Bunun üzerine Ankara 4. Vergi Mahkemesi  04.12.2013 tarihli ve Esas 2013/2269, Karar 2013/2098 sayılı kararı ile ilk kararında yer alan hukuksal nedenler ve gerekçeye ek olarak hesap dönemi kapandıktan sonra özel usulsüzlük cezası kesilemeyeceği yönünde Kanunda bir düzenleme bulunmadığı, özel usulsüzlük cezası kesilmesi gerektiren belge verilmemesi ve alınmaması fiilinin açıkça tespit edilmesi halinde usulsüzlüğün yapıldığı yılı takip eden yılın birinci gününden başlayarak zamanaşımı süresi içinde özel usulsüzlük cezası kesilmesi gerektiği, ayrıca hesap dönemi kapandıktan sonra 213 sayılı Kanunun 353'üncü maddesinin 1'inci fıkrası uyarınca özel usulsüzlük cezası kesilemeyeceğinin kabulü halinde; 353/1 uyarınca hiçbir zaman özel usulsüzlük cezası kesilememesi gibi bir durumla karşılaşılacağı gerekçesiyle ilk kararında ısrar etmiştir. 
 
Israr kararı da temyiz edilmiş ve konu Vergi Dava Daireleri Kuruluna taşınmıştır.

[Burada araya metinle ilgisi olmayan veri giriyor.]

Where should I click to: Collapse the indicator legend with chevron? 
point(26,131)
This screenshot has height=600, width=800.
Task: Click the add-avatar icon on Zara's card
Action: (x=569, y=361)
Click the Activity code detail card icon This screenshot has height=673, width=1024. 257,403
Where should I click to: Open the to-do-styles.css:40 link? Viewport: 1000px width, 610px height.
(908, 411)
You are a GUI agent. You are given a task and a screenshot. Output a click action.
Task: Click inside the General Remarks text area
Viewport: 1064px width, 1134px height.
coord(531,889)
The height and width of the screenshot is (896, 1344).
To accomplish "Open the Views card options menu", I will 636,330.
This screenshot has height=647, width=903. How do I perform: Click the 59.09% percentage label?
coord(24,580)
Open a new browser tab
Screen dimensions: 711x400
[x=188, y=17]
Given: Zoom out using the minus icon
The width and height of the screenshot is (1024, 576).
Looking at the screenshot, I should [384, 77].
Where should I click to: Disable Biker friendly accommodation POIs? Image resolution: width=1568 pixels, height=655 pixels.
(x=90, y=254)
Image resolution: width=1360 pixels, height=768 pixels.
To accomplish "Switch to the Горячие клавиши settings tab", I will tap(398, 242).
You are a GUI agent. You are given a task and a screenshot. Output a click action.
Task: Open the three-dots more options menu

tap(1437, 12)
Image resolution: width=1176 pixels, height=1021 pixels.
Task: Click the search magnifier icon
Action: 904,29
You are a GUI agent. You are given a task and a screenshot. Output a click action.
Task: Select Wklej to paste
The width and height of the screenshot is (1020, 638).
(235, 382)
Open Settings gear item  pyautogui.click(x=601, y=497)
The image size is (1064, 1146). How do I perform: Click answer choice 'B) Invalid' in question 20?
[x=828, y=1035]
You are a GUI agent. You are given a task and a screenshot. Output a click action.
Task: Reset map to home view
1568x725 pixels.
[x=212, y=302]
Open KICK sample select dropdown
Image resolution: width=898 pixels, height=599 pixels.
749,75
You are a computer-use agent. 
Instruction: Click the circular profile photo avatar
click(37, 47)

Vergi Dava Daireleri Kurulu 2014/65 Esas ve 2014/339 sayılı Kararı ile Vergi Mahkemesinin 04.12.2013 günlü ve Esas 2013/2269, Karar 2013/2098 sayılı ısrar kararını aynı hukuksal nedenler ve gerekçe ile uygun bulmuştur. 
 
Ancak, vergi mahkemesi kararı, davacı adına hesap döneminin kapanmasından sonra düzenlenen vergi inceleme raporunda bir kısım gayrimenkul satışı karşılığı elde ettiği hasılat için fatura düzenlemediği sonucuna ulaşarak ceza kesilmesinin 213 sayılı Kanunun 353'üncü maddesinin 1'inci fıkrasının getiriliş amacına uygun düşmediği gerekçesiyle bozulmuş olduğundan, uyuşmazlığın esasına ilişkin temyiz incelemesi yapılmamış olup, bu incelemenin Kurulca değil, ilk derece yargı yerince verilen kararları temyizen incelemekle görevli vergi dava dairesince yapılması gerektiği belirtilmiştir. 
 
Bu nedenle de temyiz istemi ısrar hükmü yönünden reddedilmiş, kararın, davanın reddine ilişkin hüküm fıkrası, temyizen incelenmek üzere dosya Danıştay 4. Dairesine gönderilmiştir. 
 
Vergi Dava daireleri Kurulu bu karar ile Danıştay 4. Dairesinin, “VUK 353'üncü maddesinin 1'inci fıkrasının getiriliş amacına uygun düşmediği' gerekçesiyle bozma gerekçesini onaylamamıştır. 
 
Aksine, Ankara 4. Vergi Mahkemesinin 'hesap dönemi kapandıktan sonra özel usulsüzlük cezası kesilemeyeceği yönünde Kanunda bir düzenleme bulunmadığı, özel usulsüzlük cezası kesilmesi gerektiren belge verilmemesi ve alınmaması fiilinin açıkça tespit edilmesi halinde usulsüzlüğün yapıldığı yılı takip eden yılın birinci gününden başlayarak zamanaşımı süresi içinde özel usulsüzlük cezası kesilmesi gerektiği, ayrıca hesap dönemi kapandıktan sonra 213 sayılı Kanunun 353'üncü maddesinin 1'inci fıkrası uyarınca özel usulsüzlük cezası kesilemeyeceğinin kabulü halinde; 353/1 uyarınca hiçbir zaman özel usulsüzlük cezası kesilememesi gibi bir durumla karşılaşılacağı' gerekçeli kararını onamıştır. 
 
Vergi Dava Daireleri Kurulu kararı mükellefler aleyhine Maliye Bakanlığı lehine bir karar olmuştur.